Your objective: In the entries below, find each line with the string "agent" and copy it.

Task input:

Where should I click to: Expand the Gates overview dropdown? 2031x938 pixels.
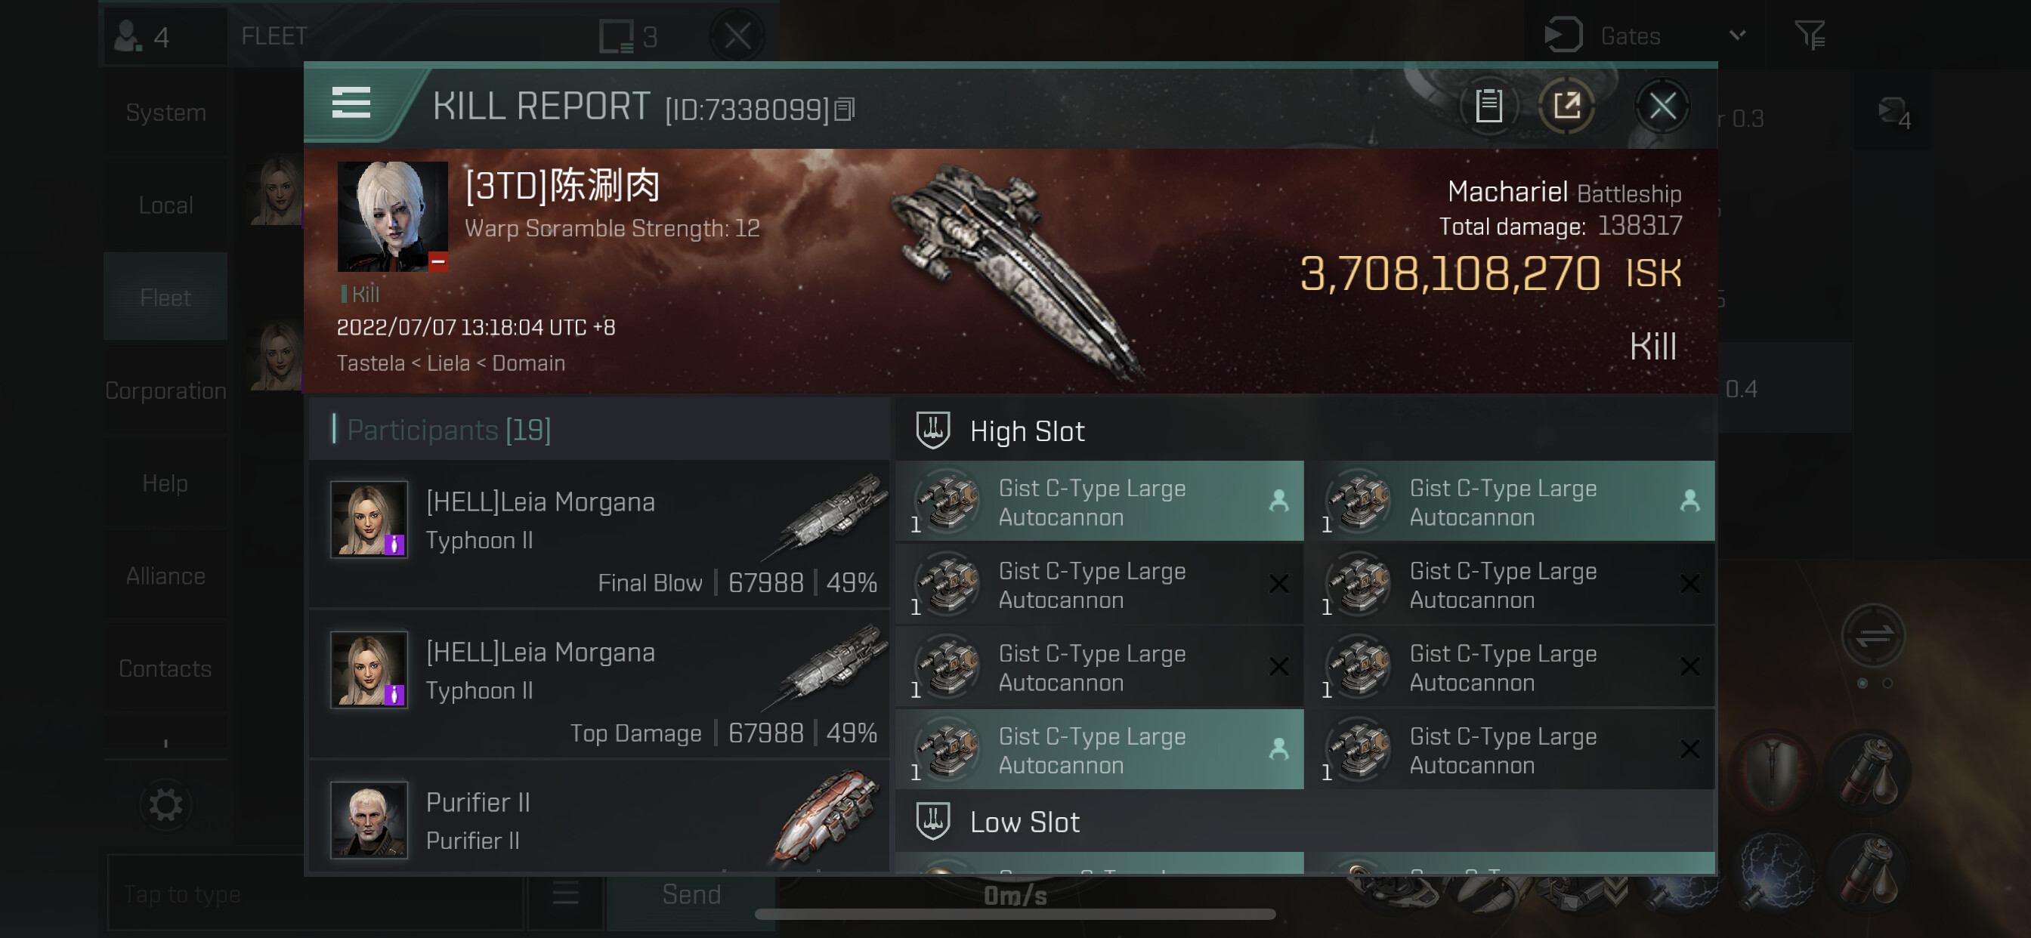tap(1736, 35)
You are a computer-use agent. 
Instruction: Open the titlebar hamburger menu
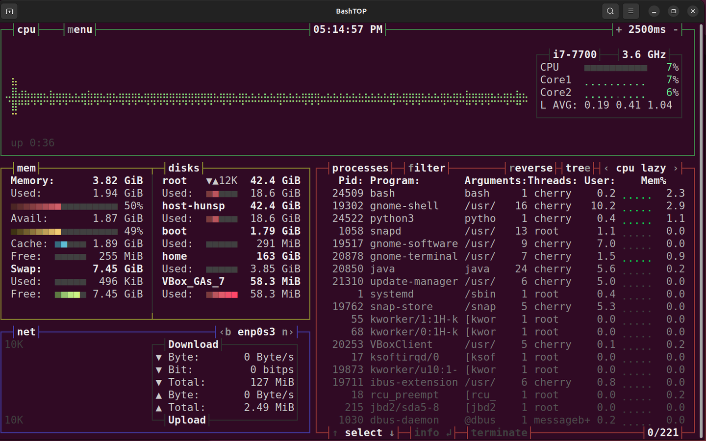(630, 11)
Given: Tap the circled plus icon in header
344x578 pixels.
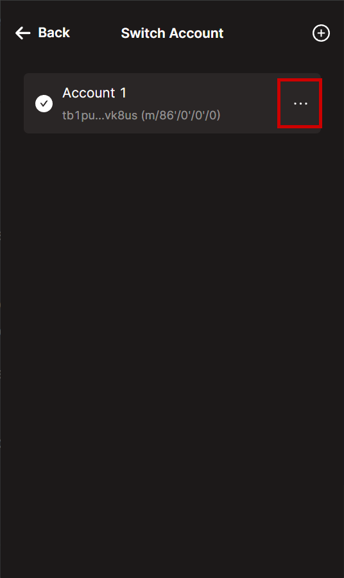Looking at the screenshot, I should (x=321, y=33).
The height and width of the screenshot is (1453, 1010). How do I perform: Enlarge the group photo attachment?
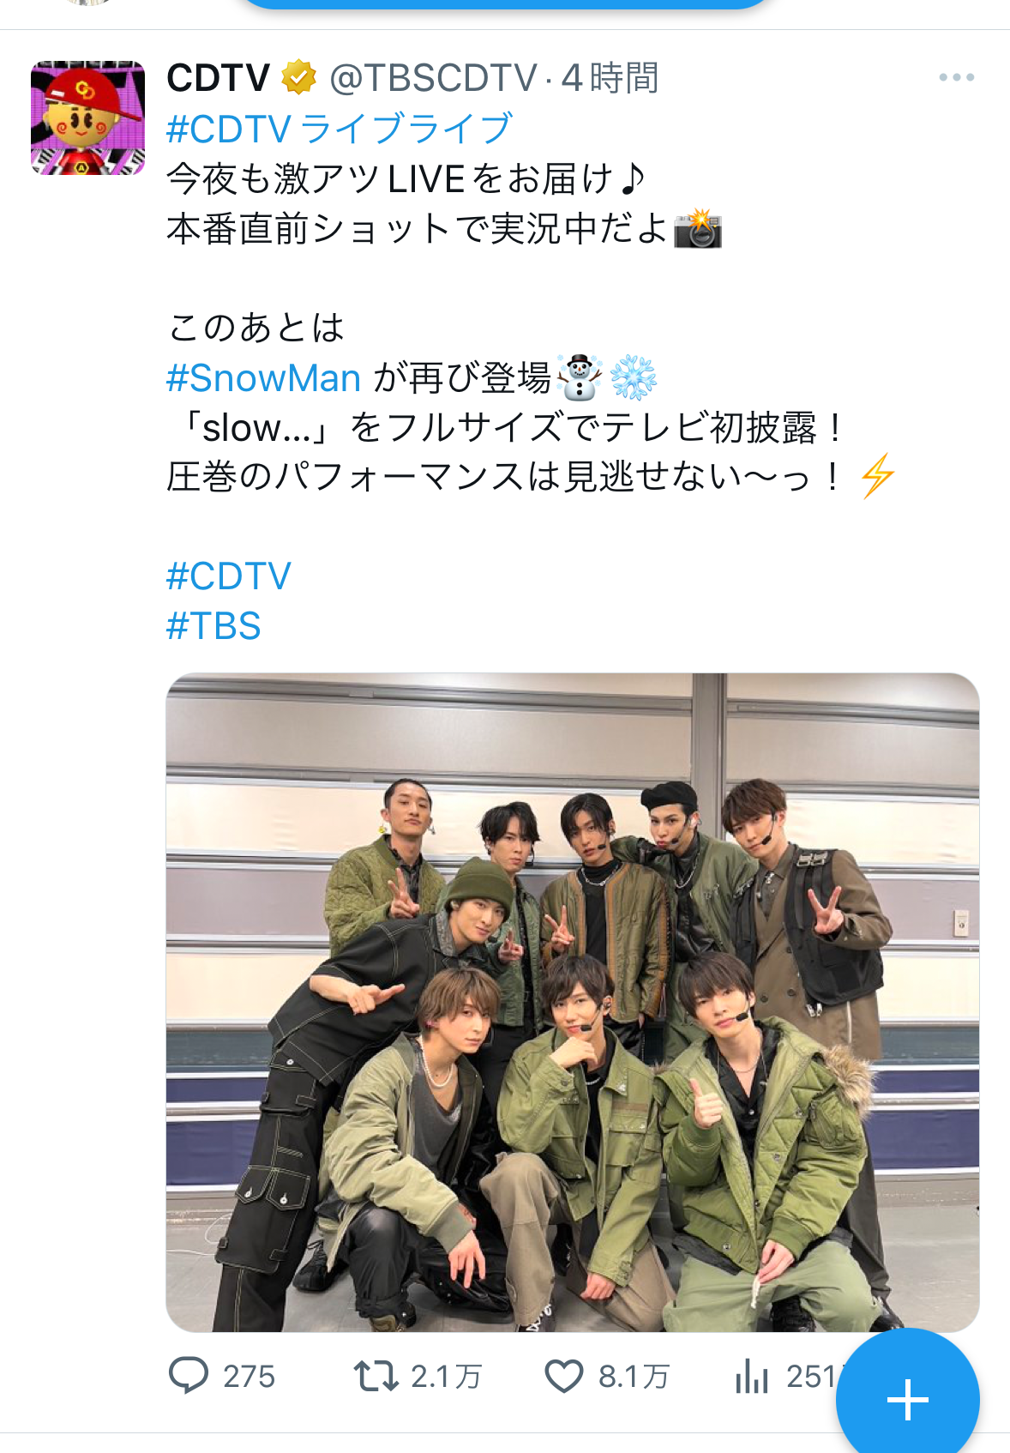[573, 1003]
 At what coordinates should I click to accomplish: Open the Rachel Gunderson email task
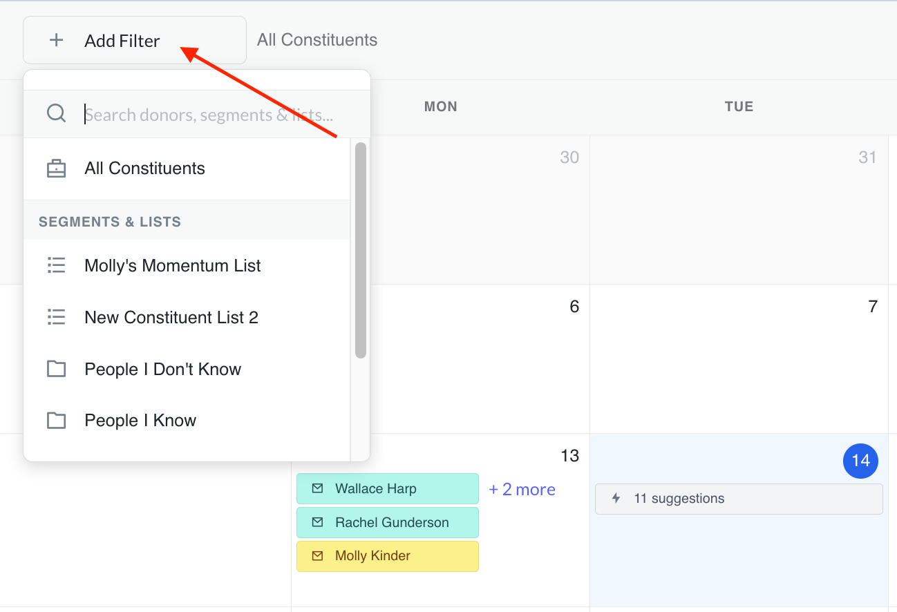(388, 522)
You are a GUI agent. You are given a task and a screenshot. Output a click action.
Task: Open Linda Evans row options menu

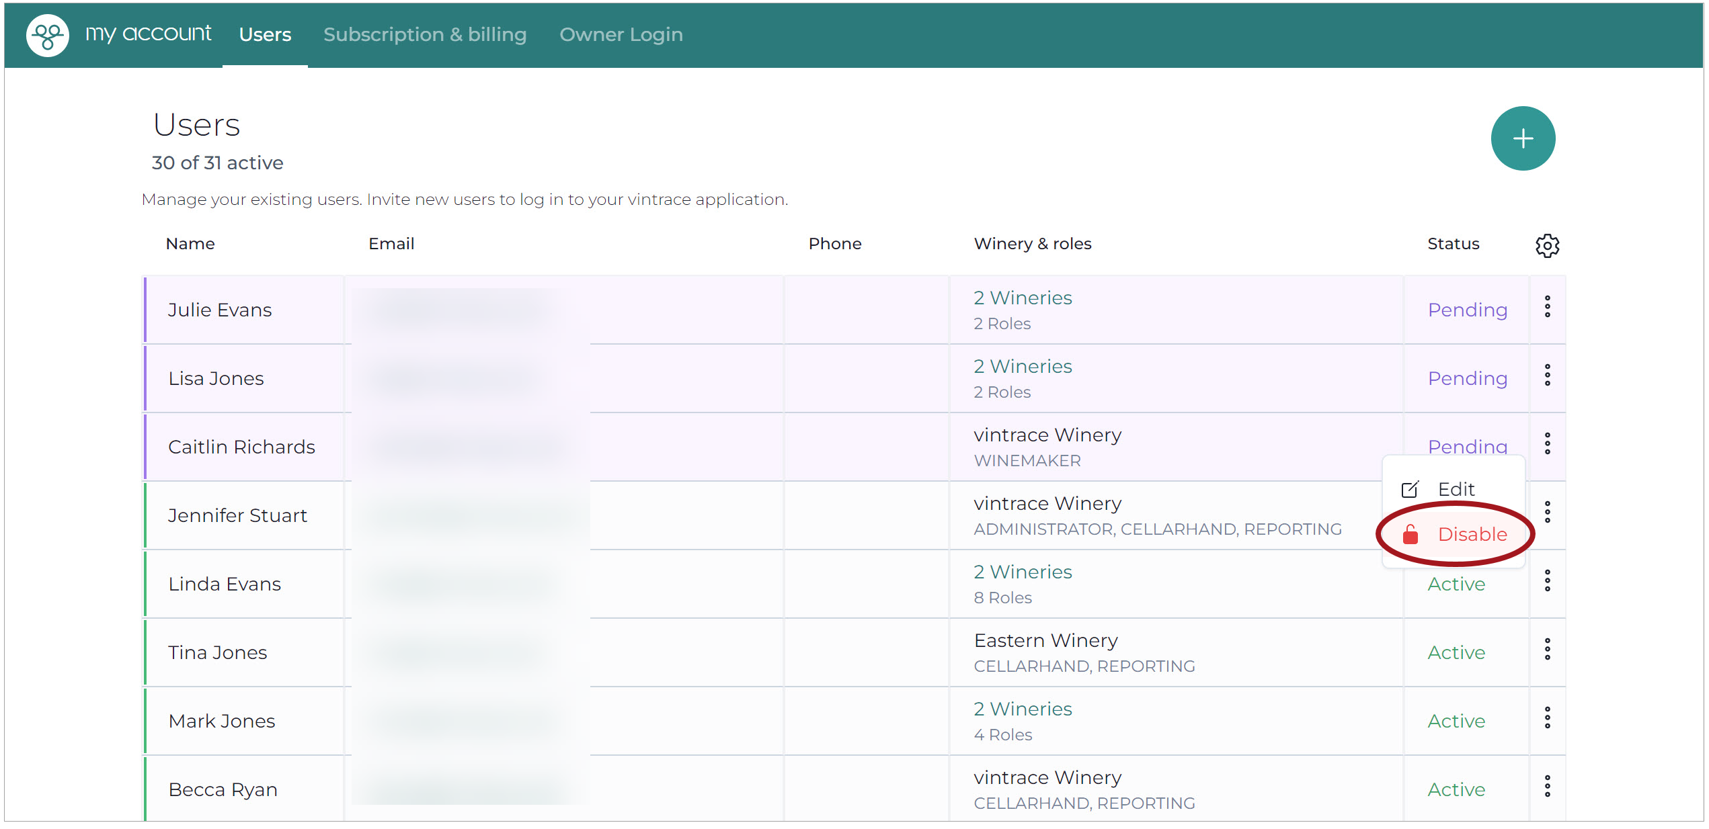pyautogui.click(x=1547, y=581)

Exercise result:
You are a computer-use agent. 
You are a GUI agent. You are given a task and a screenshot. Output a click action.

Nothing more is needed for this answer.